A faithful repeat of all the records, with no image kept, is the required answer.

*Stored data entries*:
* * * * * * * * *
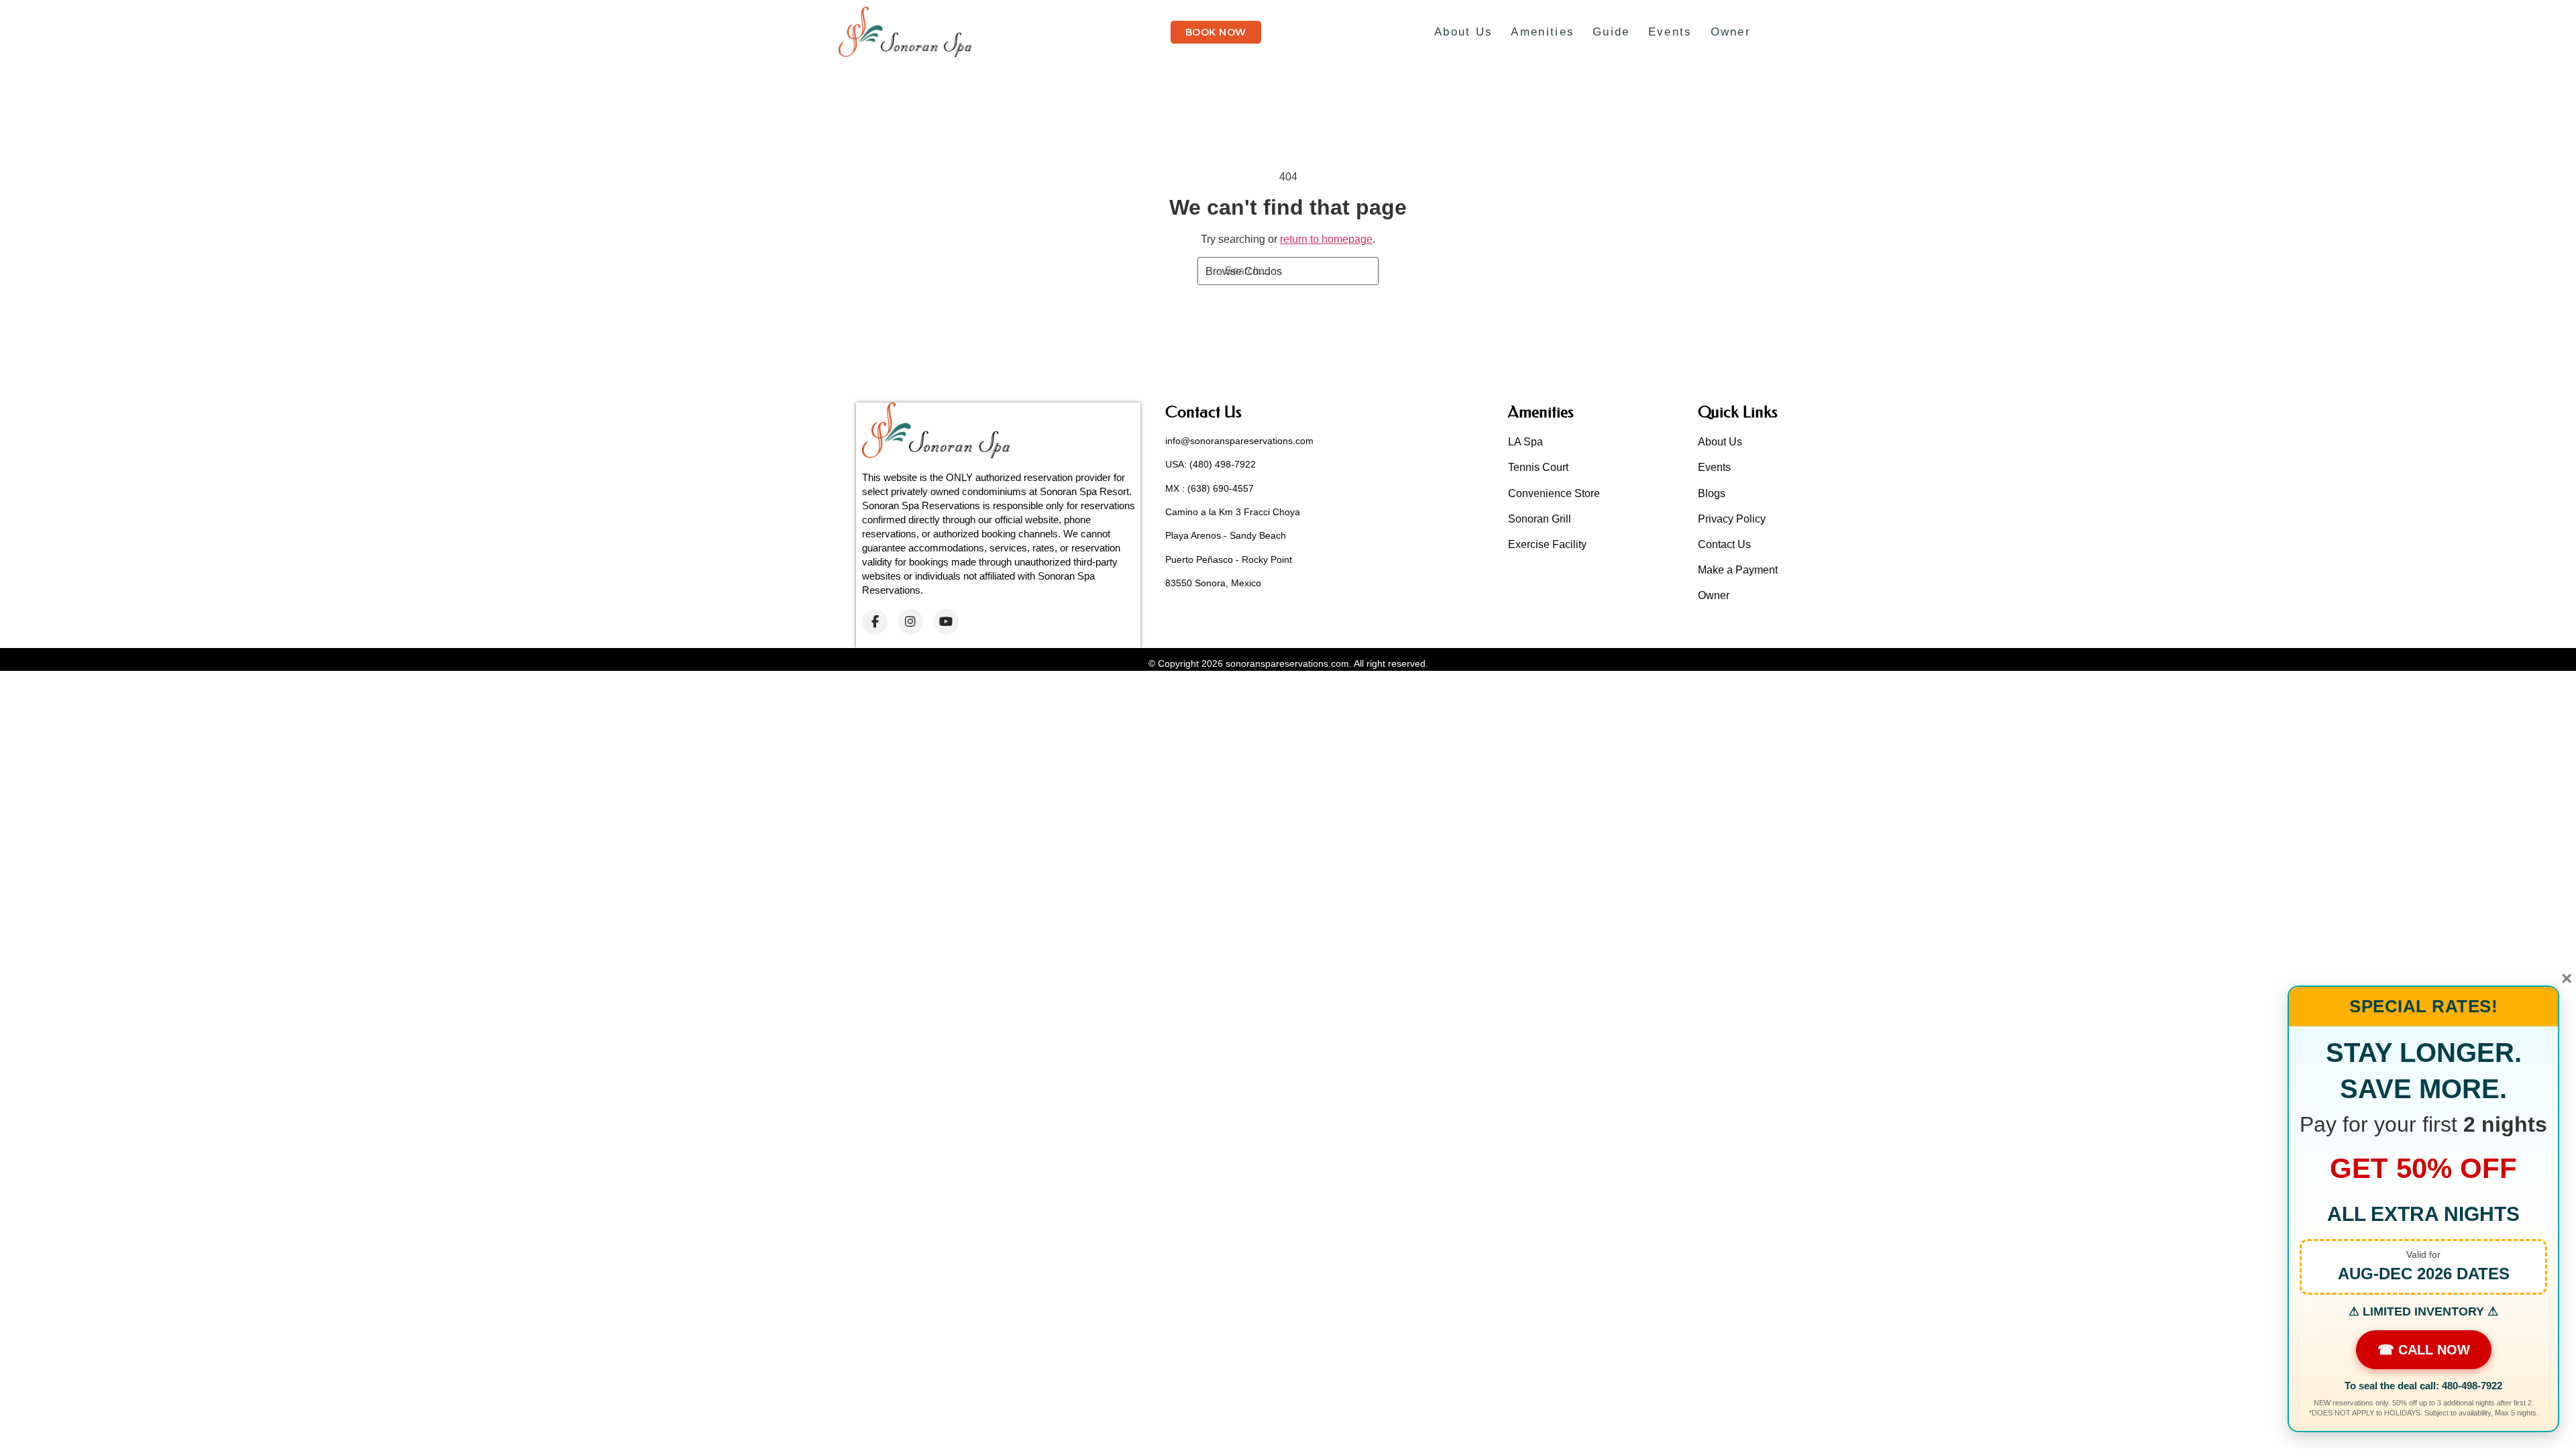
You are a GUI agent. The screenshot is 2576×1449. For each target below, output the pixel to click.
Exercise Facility (1547, 544)
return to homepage (1326, 239)
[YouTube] (946, 622)
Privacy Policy (1732, 519)
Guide (1611, 31)
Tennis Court (1538, 467)
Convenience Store (1554, 493)
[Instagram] (910, 622)
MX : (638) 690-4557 (1209, 488)
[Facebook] (875, 622)
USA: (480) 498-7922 (1210, 464)
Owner (1731, 31)
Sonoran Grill (1539, 519)
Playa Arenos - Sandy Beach (1225, 535)
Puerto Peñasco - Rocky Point (1228, 559)
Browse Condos (1243, 271)
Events (1670, 31)
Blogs (1711, 493)
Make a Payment (1738, 570)
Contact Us (1724, 544)
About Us (1463, 31)
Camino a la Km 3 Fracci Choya (1232, 511)
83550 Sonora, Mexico (1213, 583)
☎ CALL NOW (2423, 1349)
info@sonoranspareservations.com (1239, 440)
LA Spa (1525, 441)
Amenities (1542, 31)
* * * * * * * * *
*Task result*:
You are a GUI agent. The screenshot is 2576×1449. For each target below, output the pixel to click.
Exercise Facility (1547, 544)
return to homepage (1326, 239)
[YouTube] (946, 622)
Privacy Policy (1732, 519)
Guide (1611, 31)
Tennis Court (1538, 467)
Convenience Store (1554, 493)
[Instagram] (910, 622)
MX : (638) 690-4557 (1209, 488)
[Facebook] (875, 622)
USA: (480) 498-7922 (1210, 464)
Owner (1731, 31)
Sonoran Grill (1539, 519)
Playa Arenos - Sandy Beach (1225, 535)
Puerto Peñasco - Rocky Point (1228, 559)
Browse Condos (1243, 271)
Events (1670, 31)
Blogs (1711, 493)
Make a Payment (1738, 570)
Contact Us (1724, 544)
About Us (1463, 31)
Camino a la Km 3 Fracci Choya (1232, 511)
83550 Sonora, Mexico (1213, 583)
☎ CALL NOW (2423, 1349)
info@sonoranspareservations.com (1239, 440)
LA Spa (1525, 441)
Amenities (1542, 31)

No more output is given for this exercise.